Configure run script
Modify the workload run script and set the input_script variable to your Python script.
Every node execution will get configure the proper values, that can be use to customize the distributed python model.
- PLEXUS_NODE_INDEX: Node rank value.
- PLEXUS_NUM_NODES: Number of nodes.
- PLEXUS_NUM_GPUS: Number of GPUs value.
- PLEXUS_WORLD_SIZE: World size value. Number of GPUs * Number of nodes.
- PLEXUS_BATCH_RANK: Batch rank value. Node index * number of GPUS.
- NCCL backend:
- MASTER_ADDR: IP or Hostname in which Master node is deployed.
- MASTER_PORT: Port in which Master is deployed.
Select resources
Step 8: Select Resources. Specify how many nodes/replicas and GPUs per node (e.g., 1 GPU) and maximum allowed runtime are required for this specific workload. After selecting the required resources, click NEXT to proceed.
Workload will be cancelled when the maximum allowed runtime is exceeded.
Select compute
Select the cluster and queue (use filters if needed), then click Next.
Review workload submission
Review the workload details. Use Change in any section to edit, then click Run Workload.
At the bottom of review workload submission, estimated costs for the use of the application that has selected, and the use of the compute system will appear here.

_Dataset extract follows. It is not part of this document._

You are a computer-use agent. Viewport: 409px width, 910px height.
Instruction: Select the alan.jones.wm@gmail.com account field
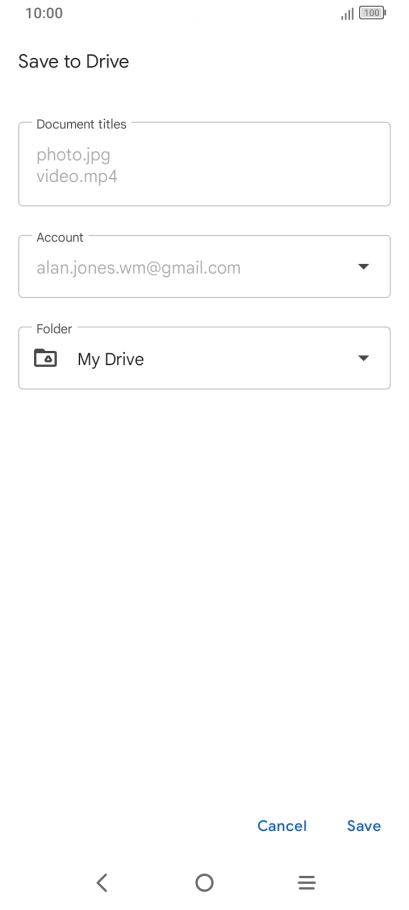204,266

If everything looks good, click Run Workload to launch the workload, then it will redirect to the workloads page, where notification about the workload is being created and sent to the selected compute.
Monitor workload
After you submit, you can monitor the workload on the workload information page. Workload states:
- Created – The workload has been created in the system
- Sent – The workload has been sent to the queue that you selected in the workload submission process
- Pending – The workload is in a waiting state in the queue
- Running – The workload has started running in the selected queue
- Completed – The workload has successfully finished processing
- Failed – A problem has occurred which has prevented the workload from completing successfully
- Canceled – The workload has been canceled by the user and stopped running
Click the workload to open the workload information page. The left panel shows submission details (name, application, input files, run script, resources). The right panel shows activity, queue status, cost, and workload info.
View Log - Information about the workload throughout the entire process
View Stdout - Standard output that presents the output of a workload and sometimes includes the results of the workload.
View Stderr - Standard Error that helps you understand why you may have encountered certain issues during the process. It can show logs from the docker image pull.
Download log files - Download all information about the Log, STDOUT and Stderr log files.
When the script finishes, the workload completes automatically. Files generated in /home/aac are uploaded to Plexus.